4. Discussion and Conclusions

The single-loop current sensorless control (SL-CSC) algorithm was applied to a three-phase four-wire three-level neutral-point clamped multilevel converter (NPC MLC). This is the first application of the proposed sensorless approach to the mentioned topology. The paper gives a detailed analytical description of main operation modes with key equations describing the mathematical basis of the proposed control algorithm. It is based on a few simple equations intended for the estimation of the inductor’s voltage during the magnetisation and demagnetisation periods, which are used to calculate the corresponding duty ratio for the transistors. As a result, the average inductor current follows the reference value without the feedback from the current sensor, which allows for abolishing of the instantaneous current measurement in the control system and also the internal current control loop. Thus, only a single control loop with voltage feedback is finally used to stabilise the DC-bus voltage. This approach allows exclusion of the power losses related to shunt-based current sensors and an increase of the power density of the power electronics converter in the case where galvanically isolated current sensors are excluded.

The proposed algorithm suffers from an accumulated error effect during CCM of the inductor, which appears as a slowly increasing deviation from the reference value.

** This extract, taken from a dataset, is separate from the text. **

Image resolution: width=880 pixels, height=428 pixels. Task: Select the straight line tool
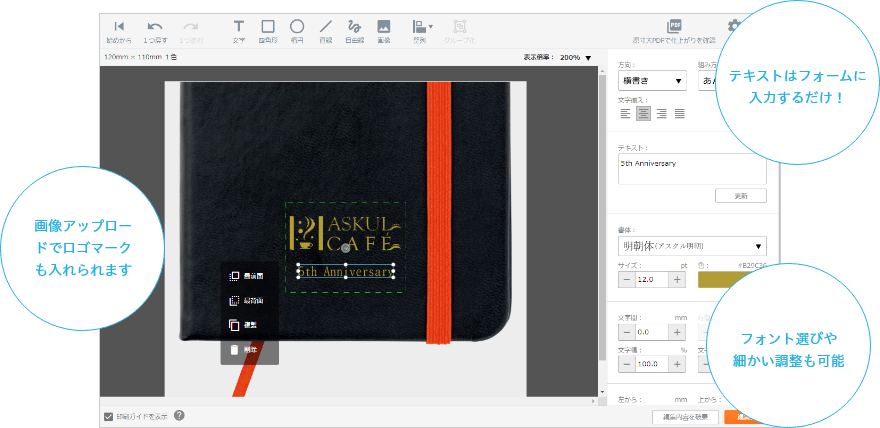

This disturbance relates to the simplified mathematical equations used to estimate the inductor’s voltage where the conduction losses caused by parasitic circuit elements are neglected. Consequently, a small volt-second error takes place in each switching period, resulting in an increasing deviation of the inductor’s current from the reference value. Nevertheless, the paper describes the option of how to mitigate the described problem. The authors propose to use bipolar switching with high impedance state near the zero crossing that would ensure the DCM for the inductor. This helps to reset the accumulated error arising from the inductor’s current that starts from zero each new switching period during DCM. However, if the inductor operates in DCM during the whole grid voltage period, there is no noticeable deviation from the reference value.

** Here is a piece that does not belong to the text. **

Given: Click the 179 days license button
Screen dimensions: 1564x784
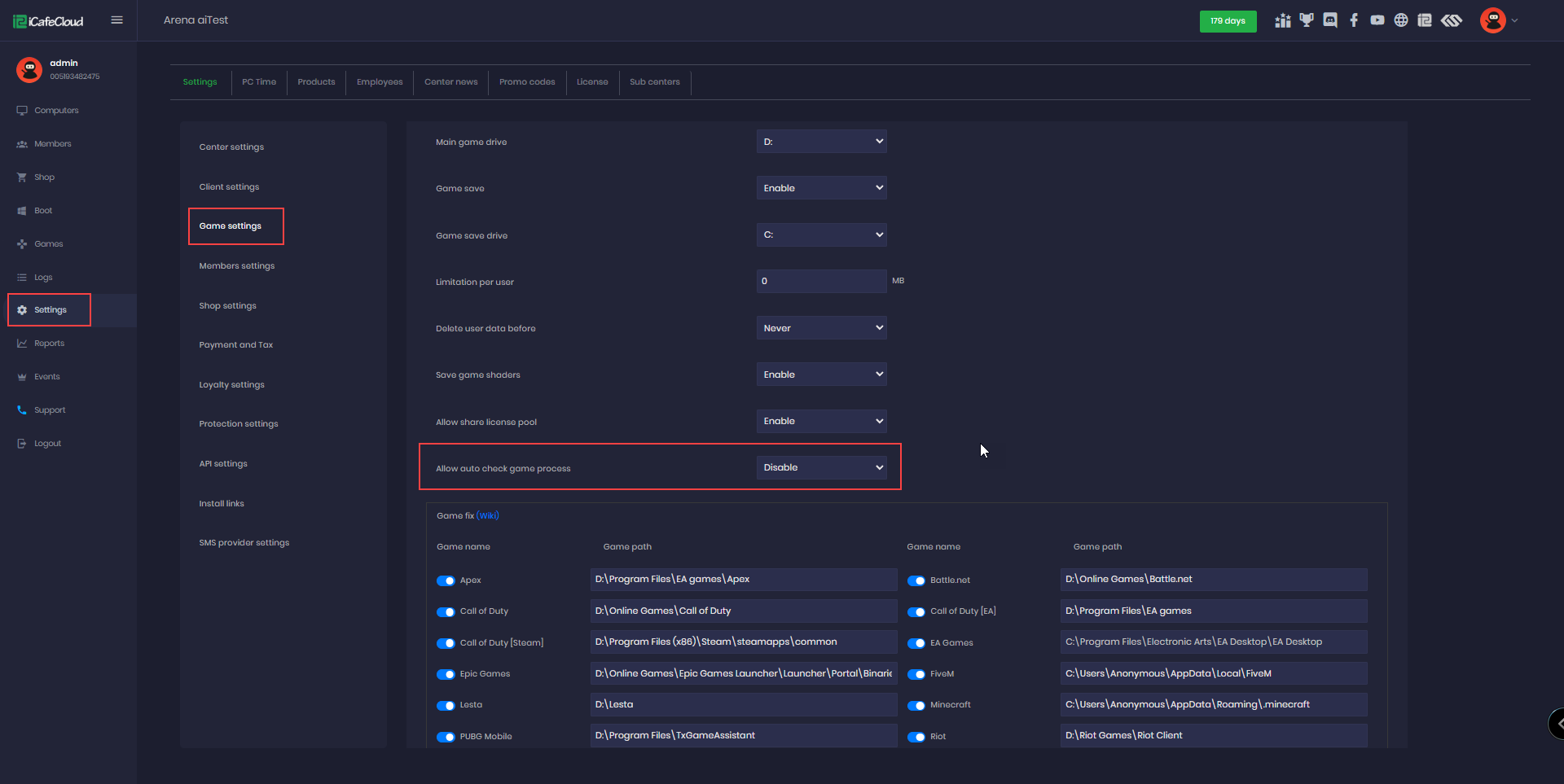Looking at the screenshot, I should pos(1228,21).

The capacitor voltage balancing was implemented by means of an additional PI controller. It monitors the voltage difference six times per grid period, when the capacitors’ voltages should have identical values in the balanced condition. In the case of voltage error, it passes through the PI controller and the resulting extra current amplitude is added to the main reference value. The sign of the balancing current amplitude is modified according to the power direction flow and grid voltage polarity. Finally, the simulation analysis, where a 2.5 kOhm resistor was connected in parallel to capacitor C2, demonstrated an ability to compensate for the voltage asymmetry equal to 5 V in 0.15 s.

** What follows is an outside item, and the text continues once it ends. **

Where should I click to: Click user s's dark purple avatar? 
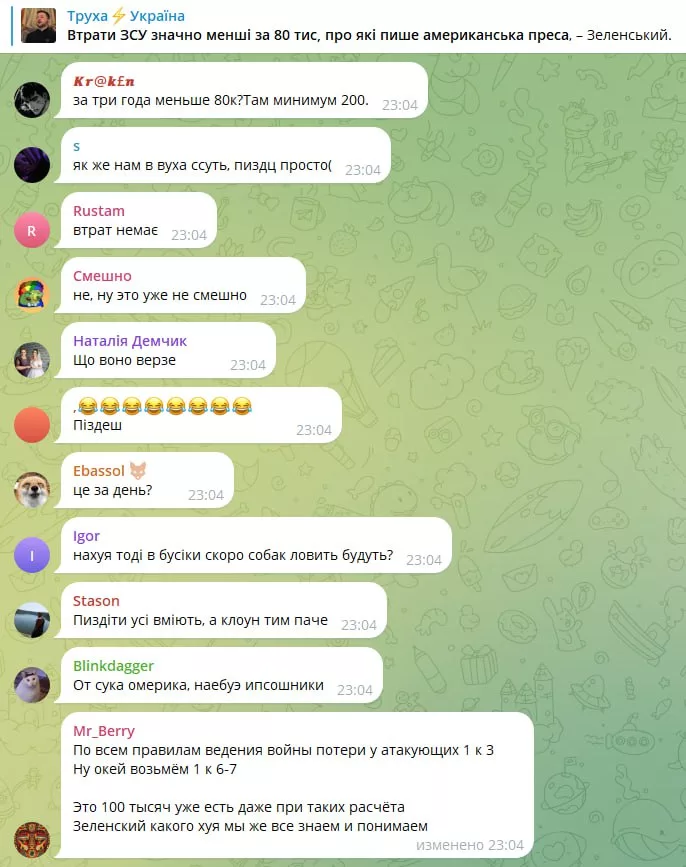click(32, 165)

The simulation analysis demonstrated good performance of the proposed algorithm within a wide power range. The dynamic performance of the SL-CSC showed good results during the step response simulation with power direction change switching between a 4 kW source and 4 kW load connected to the DC-bus. The capacitor voltage overshoot stayed within 5% of the reference value with a settling time of 0.1 s, which is comparable to other similar control approaches mentioned in the literature. Moreover, the harmonic distortion of the proposed controller meets the requirements of the IEC 61000-3-2 standard for Class A devices.

Finally, it should be mentioned that the proposed current control algorithm could be easily modified for application to higher-level NPC MLC or even any other MLC topology. The mathematical block implementing the sensorless current control function is based on an invariant code written in the C programming language, while a specific description of the switching vectors is defined in the header file.

Further research is planned to include the experimental analysis and implementation of a hybrid (sensored and sensorless) control algorithm, demonstrating the benefits from both approaches.